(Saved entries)
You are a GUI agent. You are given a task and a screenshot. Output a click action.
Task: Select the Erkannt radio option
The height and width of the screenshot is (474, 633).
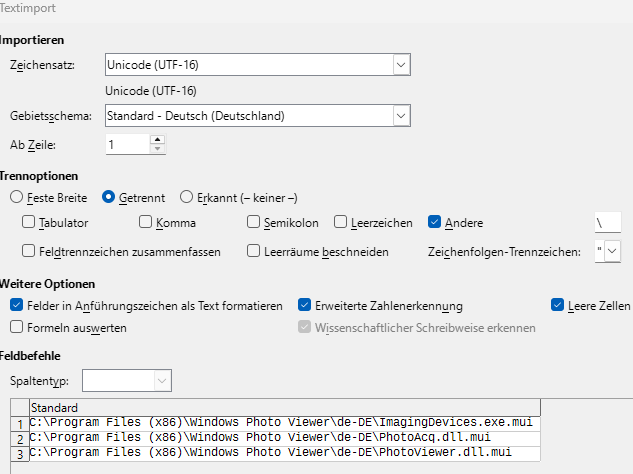(x=186, y=197)
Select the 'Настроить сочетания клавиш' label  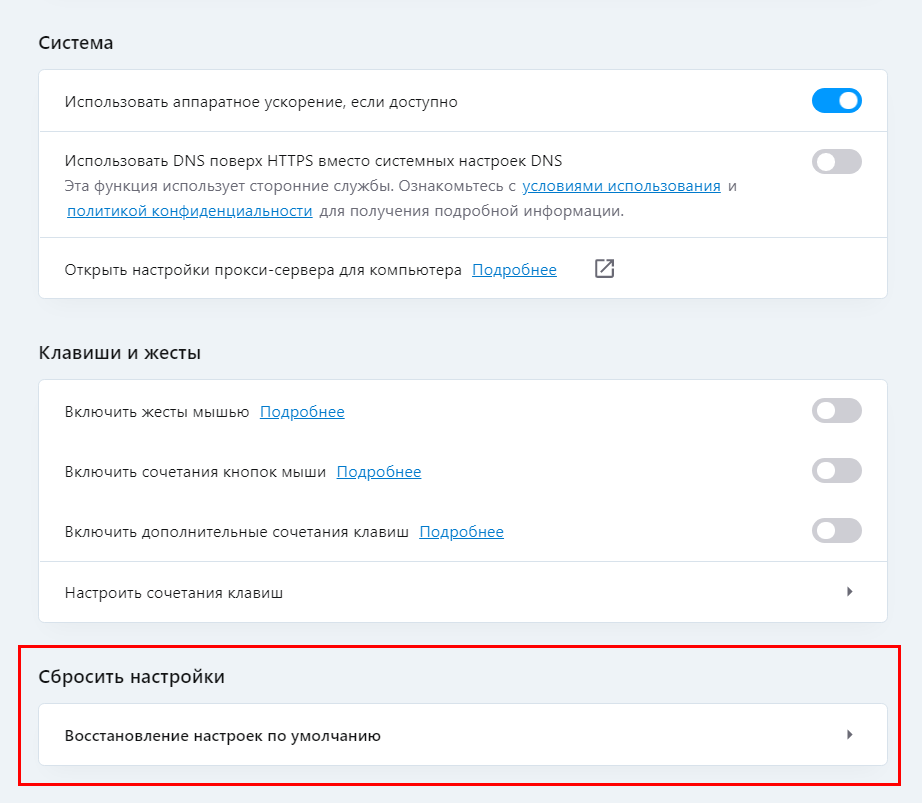tap(174, 593)
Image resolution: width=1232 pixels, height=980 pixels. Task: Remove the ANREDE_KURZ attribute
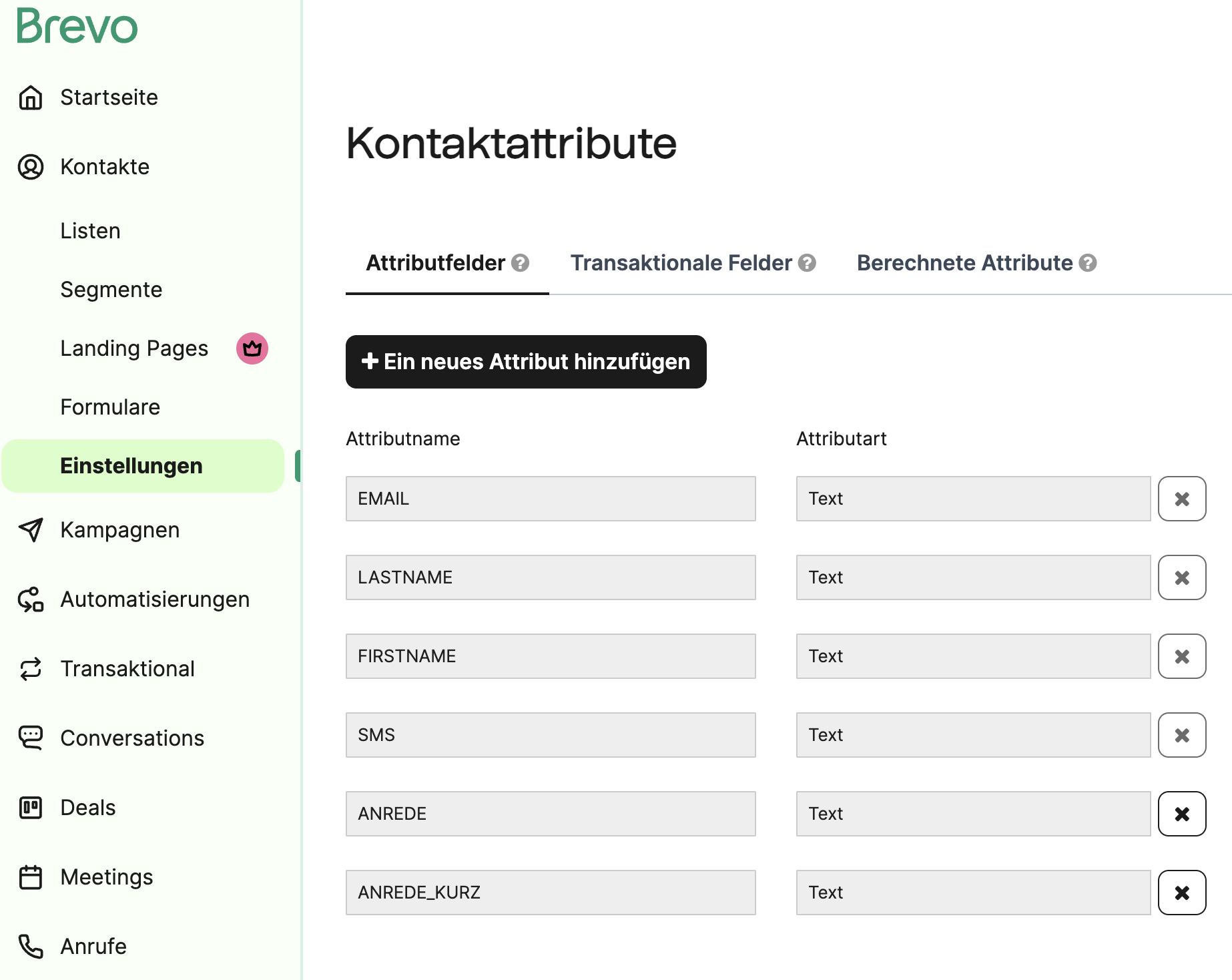pos(1182,893)
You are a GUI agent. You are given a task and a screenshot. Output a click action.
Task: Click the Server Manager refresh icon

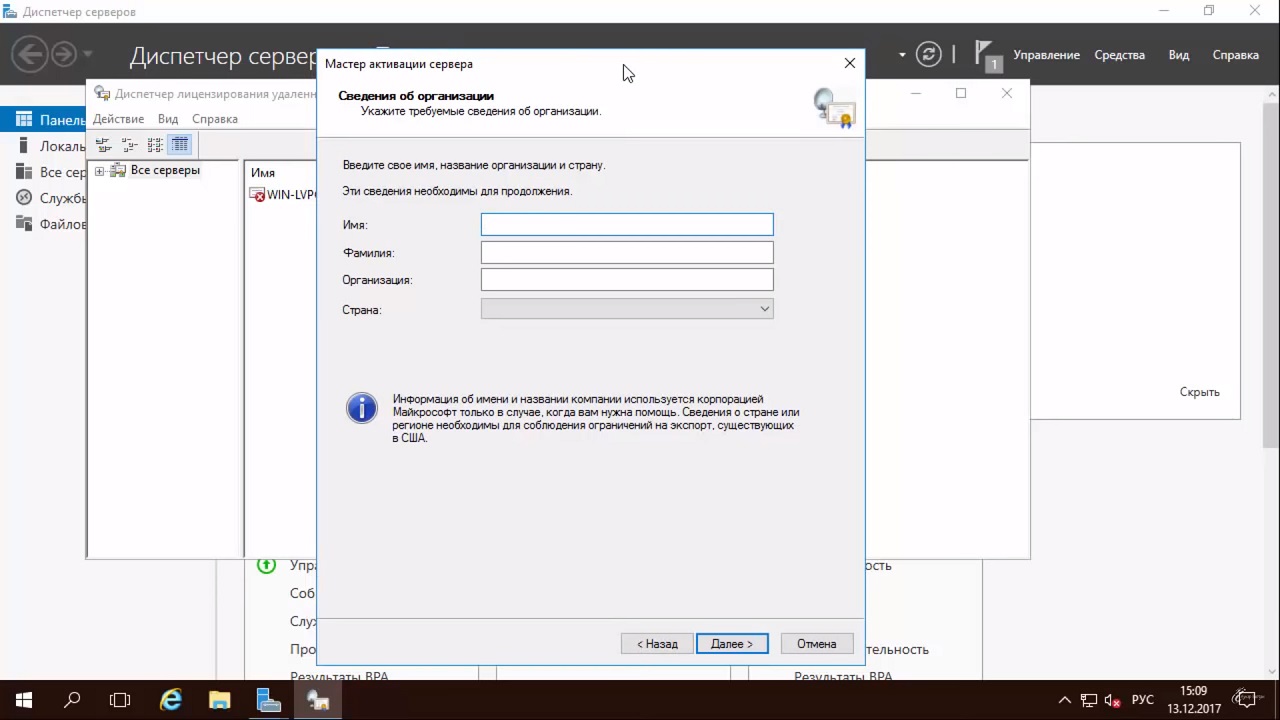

Brief
From the line containing "Image resolution: width=1232" through the final line of the records, write out each line exactly, and include no pictures.

Answer
Image resolution: width=1232 pixels, height=980 pixels. Task: Remove the ANREDE_KURZ attribute
pos(1182,893)
You are a GUI agent. You are given a task and a screenshot. Output a click action.
Task: Click the Server Manager refresh icon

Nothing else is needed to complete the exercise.